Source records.
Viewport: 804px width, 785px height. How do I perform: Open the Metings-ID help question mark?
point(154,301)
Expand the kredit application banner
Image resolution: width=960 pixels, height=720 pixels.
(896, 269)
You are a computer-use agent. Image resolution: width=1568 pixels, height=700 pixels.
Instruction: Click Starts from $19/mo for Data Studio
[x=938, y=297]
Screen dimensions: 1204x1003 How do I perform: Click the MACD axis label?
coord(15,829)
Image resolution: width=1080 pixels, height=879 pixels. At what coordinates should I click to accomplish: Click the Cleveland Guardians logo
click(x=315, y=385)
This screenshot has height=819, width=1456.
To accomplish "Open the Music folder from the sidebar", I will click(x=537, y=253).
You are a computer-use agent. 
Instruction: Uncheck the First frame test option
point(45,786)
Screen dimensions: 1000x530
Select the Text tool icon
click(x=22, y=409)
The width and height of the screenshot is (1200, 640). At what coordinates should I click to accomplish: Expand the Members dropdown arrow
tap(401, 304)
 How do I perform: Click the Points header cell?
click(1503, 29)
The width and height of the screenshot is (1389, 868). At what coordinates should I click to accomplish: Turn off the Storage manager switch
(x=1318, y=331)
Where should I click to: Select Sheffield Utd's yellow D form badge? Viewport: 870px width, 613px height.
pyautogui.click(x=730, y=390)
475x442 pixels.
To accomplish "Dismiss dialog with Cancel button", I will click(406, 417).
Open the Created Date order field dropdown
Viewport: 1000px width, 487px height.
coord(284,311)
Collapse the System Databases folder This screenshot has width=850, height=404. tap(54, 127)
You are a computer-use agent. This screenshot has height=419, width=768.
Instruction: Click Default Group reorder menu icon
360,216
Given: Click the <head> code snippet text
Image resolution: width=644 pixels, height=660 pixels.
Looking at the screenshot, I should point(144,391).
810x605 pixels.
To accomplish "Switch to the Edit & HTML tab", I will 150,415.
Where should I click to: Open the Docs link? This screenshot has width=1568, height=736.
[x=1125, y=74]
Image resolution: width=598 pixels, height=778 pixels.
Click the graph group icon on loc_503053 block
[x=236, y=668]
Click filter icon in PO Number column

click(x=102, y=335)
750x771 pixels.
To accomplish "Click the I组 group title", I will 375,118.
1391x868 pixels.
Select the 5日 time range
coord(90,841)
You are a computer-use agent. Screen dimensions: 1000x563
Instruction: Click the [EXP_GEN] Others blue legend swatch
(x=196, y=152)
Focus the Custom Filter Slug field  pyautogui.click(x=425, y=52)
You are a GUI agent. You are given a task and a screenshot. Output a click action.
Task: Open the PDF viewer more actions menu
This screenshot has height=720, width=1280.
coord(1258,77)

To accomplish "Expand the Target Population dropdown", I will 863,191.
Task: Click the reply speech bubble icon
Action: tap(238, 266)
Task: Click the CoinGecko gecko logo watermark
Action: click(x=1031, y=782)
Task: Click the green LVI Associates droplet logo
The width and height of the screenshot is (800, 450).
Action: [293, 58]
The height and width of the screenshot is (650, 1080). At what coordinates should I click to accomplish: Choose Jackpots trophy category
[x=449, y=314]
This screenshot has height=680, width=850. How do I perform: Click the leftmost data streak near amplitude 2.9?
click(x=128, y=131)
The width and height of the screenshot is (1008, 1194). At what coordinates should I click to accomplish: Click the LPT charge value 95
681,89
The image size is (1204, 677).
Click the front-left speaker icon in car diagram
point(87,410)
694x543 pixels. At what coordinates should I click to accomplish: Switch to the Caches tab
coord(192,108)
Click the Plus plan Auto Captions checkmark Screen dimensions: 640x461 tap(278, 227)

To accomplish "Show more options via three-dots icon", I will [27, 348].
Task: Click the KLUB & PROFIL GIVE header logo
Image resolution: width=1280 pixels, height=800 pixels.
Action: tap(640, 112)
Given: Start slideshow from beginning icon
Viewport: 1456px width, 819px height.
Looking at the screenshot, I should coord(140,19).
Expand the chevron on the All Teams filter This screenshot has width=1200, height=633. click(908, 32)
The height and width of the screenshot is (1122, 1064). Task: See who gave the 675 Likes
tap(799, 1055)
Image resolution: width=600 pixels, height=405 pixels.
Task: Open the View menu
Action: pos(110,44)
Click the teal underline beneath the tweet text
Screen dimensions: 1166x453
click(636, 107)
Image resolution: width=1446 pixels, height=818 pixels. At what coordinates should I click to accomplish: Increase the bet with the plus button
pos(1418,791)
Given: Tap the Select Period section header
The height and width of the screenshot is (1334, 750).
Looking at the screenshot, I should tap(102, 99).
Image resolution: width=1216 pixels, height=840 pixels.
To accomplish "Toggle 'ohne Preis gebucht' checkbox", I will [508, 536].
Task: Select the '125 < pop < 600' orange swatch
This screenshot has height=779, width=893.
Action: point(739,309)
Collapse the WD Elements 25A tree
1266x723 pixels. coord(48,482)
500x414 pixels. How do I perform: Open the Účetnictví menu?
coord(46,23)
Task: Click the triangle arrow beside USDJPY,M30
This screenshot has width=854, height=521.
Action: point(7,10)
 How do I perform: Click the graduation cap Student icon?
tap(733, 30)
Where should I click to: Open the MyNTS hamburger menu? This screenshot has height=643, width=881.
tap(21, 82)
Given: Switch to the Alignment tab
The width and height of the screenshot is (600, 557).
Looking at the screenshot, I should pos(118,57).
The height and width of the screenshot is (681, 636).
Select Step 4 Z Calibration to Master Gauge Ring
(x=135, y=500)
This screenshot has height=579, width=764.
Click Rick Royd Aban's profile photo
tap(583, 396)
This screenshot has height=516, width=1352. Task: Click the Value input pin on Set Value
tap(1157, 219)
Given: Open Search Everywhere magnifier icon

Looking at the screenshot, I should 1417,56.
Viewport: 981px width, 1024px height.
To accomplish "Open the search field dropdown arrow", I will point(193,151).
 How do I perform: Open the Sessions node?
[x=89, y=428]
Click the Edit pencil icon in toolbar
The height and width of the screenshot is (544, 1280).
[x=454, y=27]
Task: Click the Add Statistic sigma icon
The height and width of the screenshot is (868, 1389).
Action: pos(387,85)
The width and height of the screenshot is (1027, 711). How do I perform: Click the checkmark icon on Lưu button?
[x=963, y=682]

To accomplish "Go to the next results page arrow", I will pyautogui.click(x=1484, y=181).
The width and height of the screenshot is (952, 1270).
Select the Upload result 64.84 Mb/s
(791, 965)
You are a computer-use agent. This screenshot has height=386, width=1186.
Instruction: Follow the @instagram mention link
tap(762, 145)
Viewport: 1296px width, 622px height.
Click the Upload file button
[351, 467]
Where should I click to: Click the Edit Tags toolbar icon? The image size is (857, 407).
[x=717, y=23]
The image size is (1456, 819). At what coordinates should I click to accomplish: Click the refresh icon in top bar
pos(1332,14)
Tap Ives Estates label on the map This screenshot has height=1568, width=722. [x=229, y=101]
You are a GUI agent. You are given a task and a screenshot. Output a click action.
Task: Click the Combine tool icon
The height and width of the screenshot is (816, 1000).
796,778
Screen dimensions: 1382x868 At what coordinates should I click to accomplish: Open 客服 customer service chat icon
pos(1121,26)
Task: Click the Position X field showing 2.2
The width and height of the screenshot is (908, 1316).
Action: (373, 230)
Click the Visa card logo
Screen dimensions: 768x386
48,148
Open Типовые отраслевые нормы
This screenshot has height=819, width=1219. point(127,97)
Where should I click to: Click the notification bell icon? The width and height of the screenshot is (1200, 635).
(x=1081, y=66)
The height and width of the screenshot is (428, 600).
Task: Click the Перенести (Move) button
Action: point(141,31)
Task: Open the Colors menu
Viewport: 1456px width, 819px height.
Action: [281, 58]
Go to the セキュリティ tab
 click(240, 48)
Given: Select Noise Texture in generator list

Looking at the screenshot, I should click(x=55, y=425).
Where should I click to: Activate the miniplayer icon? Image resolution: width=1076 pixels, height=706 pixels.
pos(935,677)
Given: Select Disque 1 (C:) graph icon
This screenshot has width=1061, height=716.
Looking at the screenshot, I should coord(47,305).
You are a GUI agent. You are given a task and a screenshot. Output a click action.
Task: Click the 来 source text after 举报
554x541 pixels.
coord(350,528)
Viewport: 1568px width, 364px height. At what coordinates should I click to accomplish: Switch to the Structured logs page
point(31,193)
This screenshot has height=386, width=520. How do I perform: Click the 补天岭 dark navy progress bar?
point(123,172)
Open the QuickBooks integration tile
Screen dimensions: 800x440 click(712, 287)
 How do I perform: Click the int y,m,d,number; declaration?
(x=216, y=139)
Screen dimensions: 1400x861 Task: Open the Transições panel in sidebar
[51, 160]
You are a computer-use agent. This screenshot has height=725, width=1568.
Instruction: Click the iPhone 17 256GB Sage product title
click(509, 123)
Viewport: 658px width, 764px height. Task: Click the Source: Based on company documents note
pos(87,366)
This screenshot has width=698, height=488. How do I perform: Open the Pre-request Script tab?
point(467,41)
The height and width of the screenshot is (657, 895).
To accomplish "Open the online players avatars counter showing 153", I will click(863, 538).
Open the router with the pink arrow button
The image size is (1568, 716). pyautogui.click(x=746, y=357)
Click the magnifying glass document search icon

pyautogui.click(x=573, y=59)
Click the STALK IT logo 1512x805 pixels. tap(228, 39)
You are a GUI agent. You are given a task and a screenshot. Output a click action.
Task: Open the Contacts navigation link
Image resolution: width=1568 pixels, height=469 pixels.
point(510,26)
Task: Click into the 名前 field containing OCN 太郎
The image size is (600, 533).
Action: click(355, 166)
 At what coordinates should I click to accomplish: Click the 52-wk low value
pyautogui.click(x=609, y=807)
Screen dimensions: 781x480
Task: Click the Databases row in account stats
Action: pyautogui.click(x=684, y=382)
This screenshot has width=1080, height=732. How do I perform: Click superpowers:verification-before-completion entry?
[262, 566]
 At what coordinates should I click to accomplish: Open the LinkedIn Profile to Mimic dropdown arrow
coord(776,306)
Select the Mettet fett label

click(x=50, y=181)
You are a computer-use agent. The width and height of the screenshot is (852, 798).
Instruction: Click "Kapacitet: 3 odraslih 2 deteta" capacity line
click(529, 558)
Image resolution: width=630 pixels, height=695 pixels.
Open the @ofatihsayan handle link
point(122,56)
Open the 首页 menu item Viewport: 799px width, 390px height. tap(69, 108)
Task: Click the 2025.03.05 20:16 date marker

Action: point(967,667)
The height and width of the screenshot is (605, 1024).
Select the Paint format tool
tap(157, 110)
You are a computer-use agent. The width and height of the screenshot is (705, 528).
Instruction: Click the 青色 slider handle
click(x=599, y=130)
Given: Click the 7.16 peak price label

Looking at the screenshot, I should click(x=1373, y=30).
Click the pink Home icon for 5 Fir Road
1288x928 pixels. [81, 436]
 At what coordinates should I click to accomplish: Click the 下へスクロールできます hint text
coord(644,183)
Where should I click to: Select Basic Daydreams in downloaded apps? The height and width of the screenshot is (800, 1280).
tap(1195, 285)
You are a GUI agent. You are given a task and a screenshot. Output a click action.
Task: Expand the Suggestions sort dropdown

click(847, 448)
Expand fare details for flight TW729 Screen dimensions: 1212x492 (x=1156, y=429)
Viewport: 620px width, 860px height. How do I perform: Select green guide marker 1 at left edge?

Prompt. Present the material from the line with "Task: Click the Add Statistic sigma icon" through the line with "tap(762, 145)" as a Markdown table with the columns Row and Line, skipping blank lines.

The solution.
| Row | Line |
|---|---|
| 1 | Task: Click the Add Statistic sigma icon |
| 2 | The height and width of the screenshot is (868, 1389). |
| 3 | Action: pos(387,85) |
| 4 | The width and height of the screenshot is (1027, 711). How do I perform: Click the checkmark icon on Lưu button? |
| 5 | [x=963, y=682] |
| 6 | To accomplish "Go to the next results page arrow", I will pyautogui.click(x=1484, y=181). |
| 7 | The width and height of the screenshot is (952, 1270). |
| 8 | Select the Upload result 64.84 Mb/s |
| 9 | (791, 965) |
| 10 | You are a computer-use agent. This screenshot has height=386, width=1186. |
| 11 | Instruction: Follow the @instagram mention link |
| 12 | tap(762, 145) |